Most galling to him about The Enquirer article was the treachery of the “Katz” figure. “The issue was never me being outraged at being accused of being gay — we’re theater guys, who cares?” Mr. Katz said. “The issue was lying about the drugs, that I would betray my friend by telling confidences.”

The Enquirer, which did not respond to a request for comment, has not publicly explained how it came to publish the story. Mr. Burstein said its lawyers described an honest mistake.

“It sounds ridiculous,” Mr. Burstein said. “They did a search and found someone named David Katz who appeared to be the son of David’s father. They asked, ‘Are you the David Katz who is the playwright?’

“They believed him. He sounded distraught.

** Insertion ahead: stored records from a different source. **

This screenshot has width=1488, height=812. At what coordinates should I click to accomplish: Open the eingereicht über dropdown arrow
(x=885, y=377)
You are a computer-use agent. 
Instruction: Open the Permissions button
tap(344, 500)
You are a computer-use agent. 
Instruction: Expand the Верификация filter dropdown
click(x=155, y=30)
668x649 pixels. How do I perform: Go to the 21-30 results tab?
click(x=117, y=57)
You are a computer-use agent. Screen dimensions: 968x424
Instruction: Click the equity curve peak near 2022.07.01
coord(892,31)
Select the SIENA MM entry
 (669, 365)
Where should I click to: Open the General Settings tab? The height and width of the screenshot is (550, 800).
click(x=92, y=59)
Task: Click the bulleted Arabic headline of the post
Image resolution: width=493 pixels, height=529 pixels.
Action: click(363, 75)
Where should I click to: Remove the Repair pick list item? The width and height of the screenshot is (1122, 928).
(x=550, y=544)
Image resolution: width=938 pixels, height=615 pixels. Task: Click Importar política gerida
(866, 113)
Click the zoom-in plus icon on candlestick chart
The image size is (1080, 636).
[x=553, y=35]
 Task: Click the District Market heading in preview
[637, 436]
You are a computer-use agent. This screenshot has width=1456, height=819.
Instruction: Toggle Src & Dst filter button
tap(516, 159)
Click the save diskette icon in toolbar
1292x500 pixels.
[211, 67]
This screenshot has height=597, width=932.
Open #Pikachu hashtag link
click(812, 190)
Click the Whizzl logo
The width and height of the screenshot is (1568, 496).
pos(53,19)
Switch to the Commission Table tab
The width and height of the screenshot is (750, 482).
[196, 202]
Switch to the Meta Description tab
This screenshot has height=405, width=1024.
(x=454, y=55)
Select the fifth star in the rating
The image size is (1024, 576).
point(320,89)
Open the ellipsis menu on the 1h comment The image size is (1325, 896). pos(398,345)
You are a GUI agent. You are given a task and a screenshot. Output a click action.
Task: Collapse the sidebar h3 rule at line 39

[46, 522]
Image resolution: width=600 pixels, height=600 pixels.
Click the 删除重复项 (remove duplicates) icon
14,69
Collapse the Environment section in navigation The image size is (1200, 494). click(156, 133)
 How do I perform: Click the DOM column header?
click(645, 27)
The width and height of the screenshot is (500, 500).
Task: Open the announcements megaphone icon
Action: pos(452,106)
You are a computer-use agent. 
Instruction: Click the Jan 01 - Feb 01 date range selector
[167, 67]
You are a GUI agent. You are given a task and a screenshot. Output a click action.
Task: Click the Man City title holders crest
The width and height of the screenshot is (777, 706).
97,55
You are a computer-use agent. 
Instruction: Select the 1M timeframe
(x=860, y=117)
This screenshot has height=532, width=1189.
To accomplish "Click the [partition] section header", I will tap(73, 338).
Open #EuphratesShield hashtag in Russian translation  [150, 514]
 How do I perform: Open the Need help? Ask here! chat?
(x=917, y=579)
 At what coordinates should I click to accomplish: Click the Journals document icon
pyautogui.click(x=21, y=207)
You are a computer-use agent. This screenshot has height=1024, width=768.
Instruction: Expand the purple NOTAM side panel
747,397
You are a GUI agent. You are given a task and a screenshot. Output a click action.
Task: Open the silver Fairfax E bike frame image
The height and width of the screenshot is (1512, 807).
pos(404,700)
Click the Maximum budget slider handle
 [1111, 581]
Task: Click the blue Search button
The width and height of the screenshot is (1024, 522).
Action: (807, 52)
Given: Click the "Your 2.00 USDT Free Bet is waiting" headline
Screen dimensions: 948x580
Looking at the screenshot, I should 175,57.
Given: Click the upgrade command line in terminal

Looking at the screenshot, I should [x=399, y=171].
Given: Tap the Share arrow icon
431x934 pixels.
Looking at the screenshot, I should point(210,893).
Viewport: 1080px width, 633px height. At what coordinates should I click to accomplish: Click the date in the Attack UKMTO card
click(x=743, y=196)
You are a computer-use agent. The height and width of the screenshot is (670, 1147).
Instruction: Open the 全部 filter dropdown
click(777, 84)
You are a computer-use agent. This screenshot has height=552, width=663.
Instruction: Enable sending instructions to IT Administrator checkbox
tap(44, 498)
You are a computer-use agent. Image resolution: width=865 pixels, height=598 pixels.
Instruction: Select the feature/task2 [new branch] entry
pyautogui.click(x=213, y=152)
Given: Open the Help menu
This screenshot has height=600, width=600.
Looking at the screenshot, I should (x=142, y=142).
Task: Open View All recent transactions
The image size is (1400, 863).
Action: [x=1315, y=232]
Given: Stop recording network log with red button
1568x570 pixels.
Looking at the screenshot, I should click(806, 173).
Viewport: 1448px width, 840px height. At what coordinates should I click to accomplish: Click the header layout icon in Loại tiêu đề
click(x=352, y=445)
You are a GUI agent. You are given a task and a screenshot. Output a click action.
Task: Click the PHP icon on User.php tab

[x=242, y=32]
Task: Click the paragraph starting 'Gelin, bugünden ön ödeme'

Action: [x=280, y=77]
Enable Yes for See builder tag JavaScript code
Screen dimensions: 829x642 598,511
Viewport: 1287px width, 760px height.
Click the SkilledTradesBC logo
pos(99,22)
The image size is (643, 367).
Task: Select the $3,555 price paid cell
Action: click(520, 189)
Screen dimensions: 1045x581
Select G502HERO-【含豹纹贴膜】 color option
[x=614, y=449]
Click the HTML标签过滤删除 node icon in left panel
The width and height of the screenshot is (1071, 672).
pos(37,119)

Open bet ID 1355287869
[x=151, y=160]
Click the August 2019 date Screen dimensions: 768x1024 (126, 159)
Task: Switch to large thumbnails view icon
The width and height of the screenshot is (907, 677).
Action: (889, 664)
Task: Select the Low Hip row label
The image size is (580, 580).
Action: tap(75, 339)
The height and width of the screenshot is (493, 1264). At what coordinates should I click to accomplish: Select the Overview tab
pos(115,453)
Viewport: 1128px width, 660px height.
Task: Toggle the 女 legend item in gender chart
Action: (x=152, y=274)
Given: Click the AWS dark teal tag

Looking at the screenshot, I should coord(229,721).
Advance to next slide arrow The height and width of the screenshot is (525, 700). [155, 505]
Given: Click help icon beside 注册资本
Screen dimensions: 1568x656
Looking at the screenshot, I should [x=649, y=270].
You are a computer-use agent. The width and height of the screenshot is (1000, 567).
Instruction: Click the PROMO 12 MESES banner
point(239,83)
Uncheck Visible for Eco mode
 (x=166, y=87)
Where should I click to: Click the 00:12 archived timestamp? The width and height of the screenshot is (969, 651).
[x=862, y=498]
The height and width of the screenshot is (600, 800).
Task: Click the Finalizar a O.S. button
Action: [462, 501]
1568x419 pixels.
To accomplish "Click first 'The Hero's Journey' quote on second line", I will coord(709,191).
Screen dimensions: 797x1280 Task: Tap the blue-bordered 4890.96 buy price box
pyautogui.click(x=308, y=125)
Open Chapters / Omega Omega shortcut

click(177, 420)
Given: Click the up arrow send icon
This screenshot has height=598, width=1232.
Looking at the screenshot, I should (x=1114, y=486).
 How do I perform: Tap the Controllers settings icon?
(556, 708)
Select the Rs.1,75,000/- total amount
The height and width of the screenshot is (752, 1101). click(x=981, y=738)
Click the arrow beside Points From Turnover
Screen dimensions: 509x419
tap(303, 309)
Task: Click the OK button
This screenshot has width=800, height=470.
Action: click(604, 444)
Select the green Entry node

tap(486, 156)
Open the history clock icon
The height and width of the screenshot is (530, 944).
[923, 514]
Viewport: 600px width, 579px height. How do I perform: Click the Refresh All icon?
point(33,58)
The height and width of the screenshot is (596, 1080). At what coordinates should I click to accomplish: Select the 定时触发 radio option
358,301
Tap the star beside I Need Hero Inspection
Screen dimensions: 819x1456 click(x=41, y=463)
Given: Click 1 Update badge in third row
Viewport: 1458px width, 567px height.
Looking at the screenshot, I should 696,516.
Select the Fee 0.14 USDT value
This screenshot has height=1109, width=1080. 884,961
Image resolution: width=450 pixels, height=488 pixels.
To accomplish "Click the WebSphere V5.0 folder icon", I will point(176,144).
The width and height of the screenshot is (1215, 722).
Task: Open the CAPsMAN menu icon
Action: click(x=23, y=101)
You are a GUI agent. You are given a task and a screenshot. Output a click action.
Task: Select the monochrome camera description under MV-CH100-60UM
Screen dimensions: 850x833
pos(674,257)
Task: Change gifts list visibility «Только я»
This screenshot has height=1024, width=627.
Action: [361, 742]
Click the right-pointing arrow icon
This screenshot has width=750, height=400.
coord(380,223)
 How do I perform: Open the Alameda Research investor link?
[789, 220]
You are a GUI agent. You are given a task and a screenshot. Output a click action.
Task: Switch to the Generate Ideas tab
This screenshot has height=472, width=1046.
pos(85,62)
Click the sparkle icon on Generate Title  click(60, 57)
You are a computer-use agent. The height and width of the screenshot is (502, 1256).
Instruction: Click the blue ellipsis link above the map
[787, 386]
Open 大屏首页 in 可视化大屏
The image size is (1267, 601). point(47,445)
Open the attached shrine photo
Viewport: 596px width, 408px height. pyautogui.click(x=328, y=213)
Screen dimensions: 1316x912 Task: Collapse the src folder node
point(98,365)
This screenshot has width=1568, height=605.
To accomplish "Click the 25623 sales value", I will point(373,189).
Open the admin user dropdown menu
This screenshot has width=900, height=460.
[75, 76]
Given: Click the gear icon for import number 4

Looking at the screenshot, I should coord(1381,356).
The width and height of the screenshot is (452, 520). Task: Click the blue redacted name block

They couldn’t believe that someone would be so callous to say, ‘I’m the real David Katz.’

“From what I understand, it was one senior reporter who worked on it with some researchers. The reporter did the interview and was convinced it was the right person.”

By any measure, it is a lightning reversal of events, which Mr. Katz attributed to insistence by friends that he immediately contact Mr. Burstein. “I probably would have just ignored it and it would have gotten worse and worse and worse,” Mr. Katz said.

As part of the settlement, The Enquirer has provided Mr. Burstein with contact details for the person it interviewed. He intends to sue him. “My goal is to have him living out of a cardboard box,” Mr. Burstein said.

He paused for an instant. “I haven’t filed yet — I have to be sure that I have the right Katz.”